The Need for Higher Pay for Law Enforcement...with a Catch

 This post is going to make the case for increasing pay for law enforcement officers...with a catch. The catch is that increased pay for law enforcement must be accompanied for increased public scrutiny, accountability, and a concerted push to hire law enforcement that are college educated. We cannot simply increase the pay of law enforcement without simultaneously increasing our expectations. The public must continue to scrutinize their local law enforcement to ensure they are upholding their stated missions and purpose, new measures of police performance must be created that extend beyond the volume of arrests they make, and poor performing officers (some might say "bad apples") must be promptly removed from their positions or switched into non-patrol positions.

Empirical examinations have consistently found that college educations are correlated with improved police performance. Police performance can be measured using a number of indicators such as communication skills, report writing abilities, the number of citizen complaints, receptiveness to new training standards, and even decision-making abilities (See Smith & Amodt, 1997 for example). Many departments have made efforts to increase their recruitment of college educated individuals by offering pay incentives, but this does not go far enough. Some research has even suggested using federal funding to increase the education levels of police officers (See Roberg & Bonn, 2004).

I must point out that individual departments and police administrators should not be blamed for a lack of college educated officers in departments. Like K-12 teachers, police have been undervalued in society for far too long. This means that society must come together and push for increased pay for the entire occupation of policing. That being said, police must realize that with increased pay and benefits comes increased scrutiny and accountability. Training should begin to focus more on deescalation tactics, and community policing should be embraced and practiced in every department.

Another shift needed to aid police departments nationwide would be to change from a crime control model to a treatment model for dealing with drugs in the United States. All it takes is one look at the newspaper's crime section to see that a bulk of arrests are for drug possession and distribution. If heavy handed policing is to be used for drugs, then the target offenders should be large-scale suppliers, not users or low-level dealers. The war on drugs has contributed to more women in prison (See sentencingproject.org fact sheet), more children with parents in prison (See sentencingproject.org fact sheet), and racial disparities across the American criminal justice system (Bobo & Thompson, 2006). All of the negative financial and social costs of the war on drugs, but essentially no positive outcome of the so-called war waged. Instead, it could be argued that police are feared and not trusted because of their role in enforcing failed polcies associated with the war on drugs.

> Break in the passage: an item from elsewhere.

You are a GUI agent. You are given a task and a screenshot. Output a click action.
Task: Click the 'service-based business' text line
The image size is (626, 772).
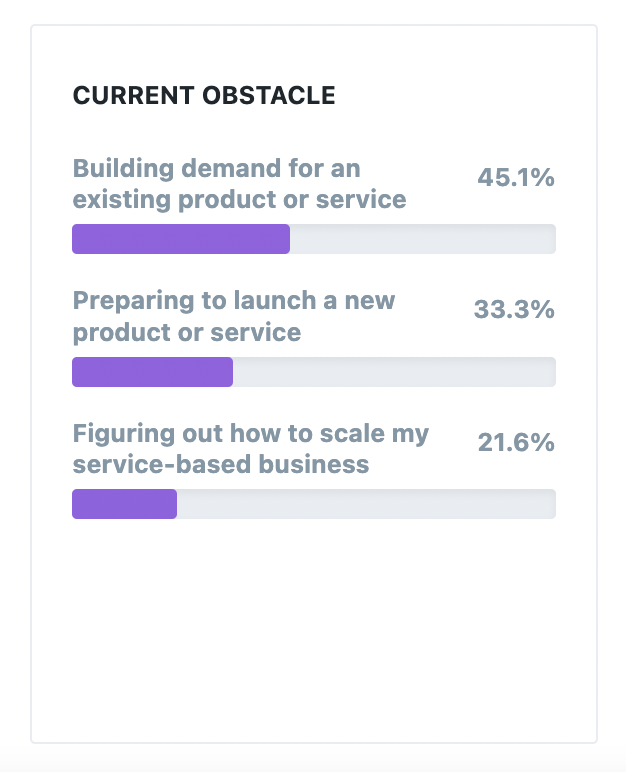coord(221,464)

It is time to let police officers be heroes to all of the community, and not the enforcers of failed policies rooted in political propaganda. It is time police officers are expected to have a college degree. It is time we start holding police accountable for poor performance. Finally, it is time we start paying law enforcement officers what they deserve. It is a tough job, with tough hours, and they deserve to be better compensated for their public service.